At least 215 candidates have been elected uncontested in urban local body polls in the Kashmir region of Jammu and Kashmir, Rising Kashmir reported on Wednesday, quoting unidentified officials. The filing of nomination papers for the fourth phase of the elections ended on Wednesday. The four-phase polls for urban local bodies in the state will be held on October 8, 10, 13 and 16.
Besides the wards where candidates won uncontested, 177 of the 624 municipal wards in Kashmir did not have any candidate, officials told the newspaper. No one filed their nominations in most wards in South Kashmir districts of Anantnag, Shopian, Pulwama and Kulgam, the officials said. “Some candidates in the four districts who filed their nomination papers have been elected unopposed,” they said.
This left 715 candidates in the remaining 232 wards in the Kashmir region.
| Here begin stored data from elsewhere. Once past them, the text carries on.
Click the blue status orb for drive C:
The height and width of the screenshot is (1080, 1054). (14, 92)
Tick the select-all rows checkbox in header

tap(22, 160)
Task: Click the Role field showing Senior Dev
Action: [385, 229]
In the Jammu region, candidates filed nominations in each of the 534 wards – there were a total of 2,123 candidates in the region. In the Ladakh region, which comprises Kargil and Leh districts, 66 candidates filed nominations in 26 wards, officials told Rising Kashmir.
On Tuesday, The Hindu reported that the Bharatiya Janata Party claimed to have won in at least 60 wards unopposed in the Kashmir region and expects to cross 70 wards when the fourth phase details are announced. The party has fielded 325 candidates in the Valley region, the highest ever in the electoral history of the state.
“It is heartening that for the first time we have started winning wards in the urban local bodies in Kashmir,” said BJP spokesperson Altaf Thakur. “The edge is that we have started winning them in the hotbed of militancy in South Kashmir such as Kulgam, Pulwama and Anantnag.”
Four parties – the National Conference, Peoples Democratic Party, Communist Party of India (Marxist) and the Bahujan Samaj Party – have boycotted the urban local body and panchayat elections over concerns about the Centre’s stand on Article 35A of the Constitution, which grants special rights and privileges to the residents of the state.
The panchayat elections will be held in nine phases between November 17 and December 11. This is the first time the state will have local body elections since 2011.